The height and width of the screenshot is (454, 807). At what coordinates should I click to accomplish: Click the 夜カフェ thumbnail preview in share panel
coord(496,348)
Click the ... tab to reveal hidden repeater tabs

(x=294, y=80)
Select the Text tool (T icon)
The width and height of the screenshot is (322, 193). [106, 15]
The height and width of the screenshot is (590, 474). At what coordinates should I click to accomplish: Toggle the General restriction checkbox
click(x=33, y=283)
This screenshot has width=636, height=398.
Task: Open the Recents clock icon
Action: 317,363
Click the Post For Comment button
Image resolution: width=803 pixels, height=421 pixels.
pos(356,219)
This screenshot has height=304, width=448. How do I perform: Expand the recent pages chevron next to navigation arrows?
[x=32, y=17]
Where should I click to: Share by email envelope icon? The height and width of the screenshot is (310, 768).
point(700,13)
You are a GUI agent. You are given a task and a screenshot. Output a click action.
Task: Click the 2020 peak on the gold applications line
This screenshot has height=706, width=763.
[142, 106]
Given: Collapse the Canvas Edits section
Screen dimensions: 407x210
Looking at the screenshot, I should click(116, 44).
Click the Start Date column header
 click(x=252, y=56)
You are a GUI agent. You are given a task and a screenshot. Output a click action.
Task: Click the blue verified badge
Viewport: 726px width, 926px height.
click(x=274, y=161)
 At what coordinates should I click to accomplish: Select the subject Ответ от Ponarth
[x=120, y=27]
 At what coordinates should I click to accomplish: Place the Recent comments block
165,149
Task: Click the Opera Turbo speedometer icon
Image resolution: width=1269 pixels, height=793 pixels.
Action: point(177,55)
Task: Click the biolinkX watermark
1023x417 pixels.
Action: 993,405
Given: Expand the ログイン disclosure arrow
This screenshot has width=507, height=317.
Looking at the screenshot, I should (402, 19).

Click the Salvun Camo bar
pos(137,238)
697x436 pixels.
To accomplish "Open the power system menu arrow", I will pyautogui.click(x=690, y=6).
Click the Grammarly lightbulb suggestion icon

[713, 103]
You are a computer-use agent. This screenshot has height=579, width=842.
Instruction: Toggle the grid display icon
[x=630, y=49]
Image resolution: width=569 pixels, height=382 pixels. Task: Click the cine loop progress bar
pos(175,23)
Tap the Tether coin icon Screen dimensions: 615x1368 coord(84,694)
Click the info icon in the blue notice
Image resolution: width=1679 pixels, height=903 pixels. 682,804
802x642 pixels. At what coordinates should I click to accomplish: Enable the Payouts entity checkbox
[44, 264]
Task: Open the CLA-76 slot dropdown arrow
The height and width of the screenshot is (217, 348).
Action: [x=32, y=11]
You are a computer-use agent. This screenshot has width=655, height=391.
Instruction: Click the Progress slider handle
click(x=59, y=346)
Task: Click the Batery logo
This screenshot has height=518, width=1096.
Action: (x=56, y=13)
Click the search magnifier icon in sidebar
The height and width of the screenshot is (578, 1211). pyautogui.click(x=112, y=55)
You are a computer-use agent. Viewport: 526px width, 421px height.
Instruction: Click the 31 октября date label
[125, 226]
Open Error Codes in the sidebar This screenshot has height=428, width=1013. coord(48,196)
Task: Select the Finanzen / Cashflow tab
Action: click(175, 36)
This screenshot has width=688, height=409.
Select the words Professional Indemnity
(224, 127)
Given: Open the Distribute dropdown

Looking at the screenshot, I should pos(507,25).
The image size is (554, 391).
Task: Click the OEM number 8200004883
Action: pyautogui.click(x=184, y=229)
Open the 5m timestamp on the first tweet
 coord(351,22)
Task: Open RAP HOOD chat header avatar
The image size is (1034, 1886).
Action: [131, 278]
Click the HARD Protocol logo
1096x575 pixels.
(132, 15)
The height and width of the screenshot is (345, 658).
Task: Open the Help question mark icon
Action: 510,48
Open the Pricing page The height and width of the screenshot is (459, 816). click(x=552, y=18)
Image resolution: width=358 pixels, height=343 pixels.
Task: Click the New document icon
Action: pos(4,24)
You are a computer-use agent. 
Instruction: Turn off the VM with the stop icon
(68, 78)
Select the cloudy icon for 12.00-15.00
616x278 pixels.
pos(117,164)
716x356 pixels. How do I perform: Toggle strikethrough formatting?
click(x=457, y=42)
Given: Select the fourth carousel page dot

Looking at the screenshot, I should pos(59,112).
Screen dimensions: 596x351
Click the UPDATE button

※

### Exercise goal
Write out every entry exactly as given.

### Output for this exercise
The height and width of the screenshot is (454, 807). At what coordinates should I click to accomplish: Click the 夜カフェ thumbnail preview in share panel
coord(496,348)
Click the ... tab to reveal hidden repeater tabs

(x=294, y=80)
Select the Text tool (T icon)
The width and height of the screenshot is (322, 193). [106, 15]
The height and width of the screenshot is (590, 474). At what coordinates should I click to accomplish: Toggle the General restriction checkbox
click(x=33, y=283)
This screenshot has width=636, height=398.
Task: Open the Recents clock icon
Action: 317,363
Click the Post For Comment button
Image resolution: width=803 pixels, height=421 pixels.
pos(356,219)
This screenshot has height=304, width=448. How do I perform: Expand the recent pages chevron next to navigation arrows?
[x=32, y=17]
Where should I click to: Share by email envelope icon? The height and width of the screenshot is (310, 768).
point(700,13)
You are a GUI agent. You are given a task and a screenshot. Output a click action.
Task: Click the 2020 peak on the gold applications line
This screenshot has height=706, width=763.
[142, 106]
Given: Collapse the Canvas Edits section
Screen dimensions: 407x210
Looking at the screenshot, I should click(116, 44).
Click the Start Date column header
 click(x=252, y=56)
You are a GUI agent. You are given a task and a screenshot. Output a click action.
Task: Click the blue verified badge
Viewport: 726px width, 926px height.
click(x=274, y=161)
 At what coordinates should I click to accomplish: Select the subject Ответ от Ponarth
[x=120, y=27]
 At what coordinates should I click to accomplish: Place the Recent comments block
165,149
Task: Click the Opera Turbo speedometer icon
Image resolution: width=1269 pixels, height=793 pixels.
Action: point(177,55)
Task: Click the biolinkX watermark
1023x417 pixels.
Action: 993,405
Given: Expand the ログイン disclosure arrow
This screenshot has width=507, height=317.
Looking at the screenshot, I should (402, 19).

Click the Salvun Camo bar
pos(137,238)
697x436 pixels.
To accomplish "Open the power system menu arrow", I will pyautogui.click(x=690, y=6).
Click the Grammarly lightbulb suggestion icon

[713, 103]
You are a computer-use agent. This screenshot has height=579, width=842.
Instruction: Toggle the grid display icon
[x=630, y=49]
Image resolution: width=569 pixels, height=382 pixels. Task: Click the cine loop progress bar
pos(175,23)
Tap the Tether coin icon Screen dimensions: 615x1368 coord(84,694)
Click the info icon in the blue notice
Image resolution: width=1679 pixels, height=903 pixels. 682,804
802x642 pixels. At what coordinates should I click to accomplish: Enable the Payouts entity checkbox
[44, 264]
Task: Open the CLA-76 slot dropdown arrow
The height and width of the screenshot is (217, 348).
Action: [x=32, y=11]
You are a computer-use agent. This screenshot has width=655, height=391.
Instruction: Click the Progress slider handle
click(x=59, y=346)
Task: Click the Batery logo
This screenshot has height=518, width=1096.
Action: (x=56, y=13)
Click the search magnifier icon in sidebar
The height and width of the screenshot is (578, 1211). pyautogui.click(x=112, y=55)
You are a computer-use agent. Viewport: 526px width, 421px height.
Instruction: Click the 31 октября date label
[125, 226]
Open Error Codes in the sidebar This screenshot has height=428, width=1013. coord(48,196)
Task: Select the Finanzen / Cashflow tab
Action: click(175, 36)
This screenshot has width=688, height=409.
Select the words Professional Indemnity
(224, 127)
Given: Open the Distribute dropdown

Looking at the screenshot, I should pos(507,25).
The image size is (554, 391).
Task: Click the OEM number 8200004883
Action: pyautogui.click(x=184, y=229)
Open the 5m timestamp on the first tweet
 coord(351,22)
Task: Open RAP HOOD chat header avatar
The image size is (1034, 1886).
Action: [131, 278]
Click the HARD Protocol logo
1096x575 pixels.
(132, 15)
The height and width of the screenshot is (345, 658).
Task: Open the Help question mark icon
Action: 510,48
Open the Pricing page The height and width of the screenshot is (459, 816). click(x=552, y=18)
Image resolution: width=358 pixels, height=343 pixels.
Task: Click the New document icon
Action: pos(4,24)
You are a computer-use agent. 
Instruction: Turn off the VM with the stop icon
(68, 78)
Select the cloudy icon for 12.00-15.00
616x278 pixels.
pos(117,164)
716x356 pixels. How do I perform: Toggle strikethrough formatting?
click(x=457, y=42)
Given: Select the fourth carousel page dot

Looking at the screenshot, I should pos(59,112).
Screen dimensions: 596x351
Click the UPDATE button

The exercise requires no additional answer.